L’étude actuelle s’est concentrée sur les cellules T, mais elle peut avoir des implications pour comprendre la signalisation dans de nombreux autres types de cellules. Par exemple, le laboratoire Cheroutre a montré une surexpression de cette isoforme RARα dans le cytoplasme des cellules cancéreuses. Que fait RARα extranucléaire là-bas ? Quels signaux aide-t-elle à relayer ?
« Comprendre le rôle de ce récepteur a des implications majeures pour l’étude de l’immunité protectrice, des thérapies anticancéreuses, des maladies auto-immunes et des maladies neurologiques », explique Cheroutre.
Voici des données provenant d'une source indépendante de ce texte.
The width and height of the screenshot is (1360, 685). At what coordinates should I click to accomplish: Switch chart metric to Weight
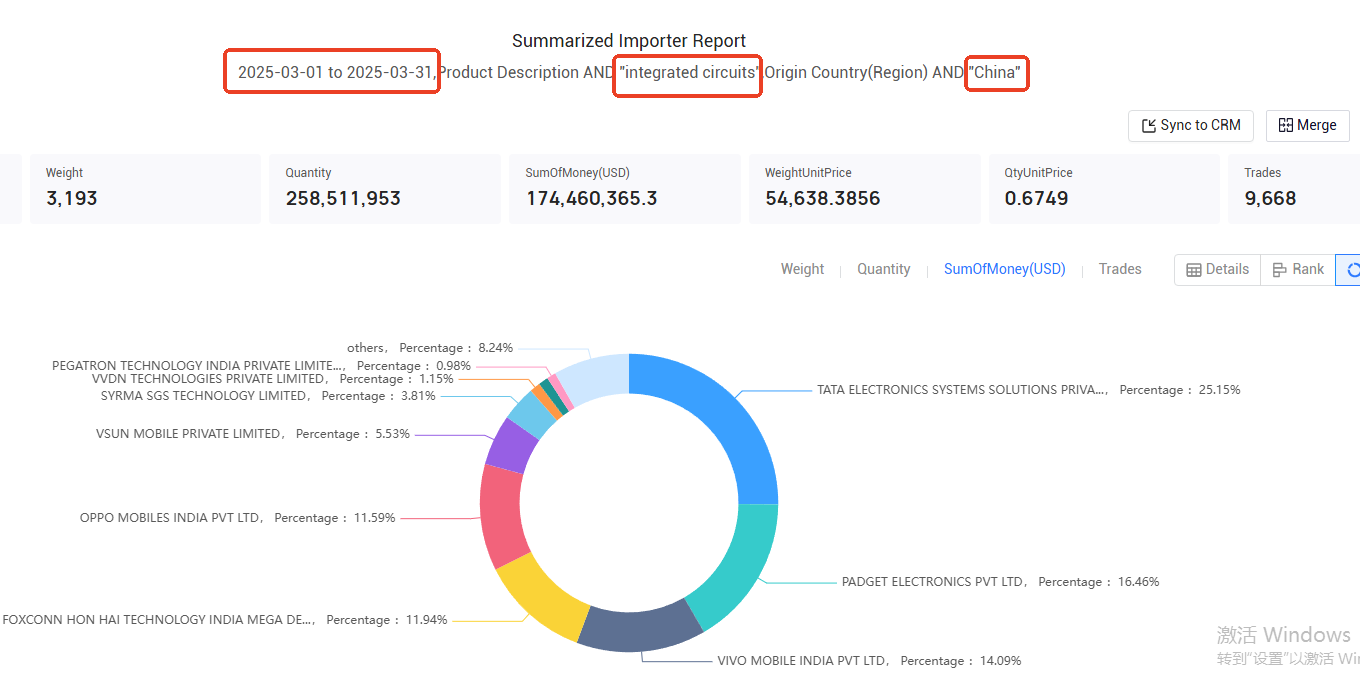coord(802,269)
Le Myers Lab sera le fer de lance des prochaines étapes de cette recherche. Myers espère comprendre exactement ce que RARα fait dans le complexe de signalisation TCR/ZAP70. « Module-t-il la force ou la durée de la signalisation ? Comment ce changement de signal se propage-t-il à l’expression des gènes et à l’activité des cellules T ? » il demande. Son laboratoire envisage d’utiliser une approche de « biochimie des systèmes » pour étudier plus avant le rôle des RARα cytoplasmiques et nucléaires dans l’activation et la différenciation des lymphocytes T.
« Le but ultime est de voir si nous pouvons identifier une nouvelle voie, ou un ensemble de voies, qui pourraient être exploitées pour contrôler les maladies auto-immunes et l’inflammation ou renforcer l’immunité protectrice pour éradiquer les tumeurs ou combattre les infections », explique Myers.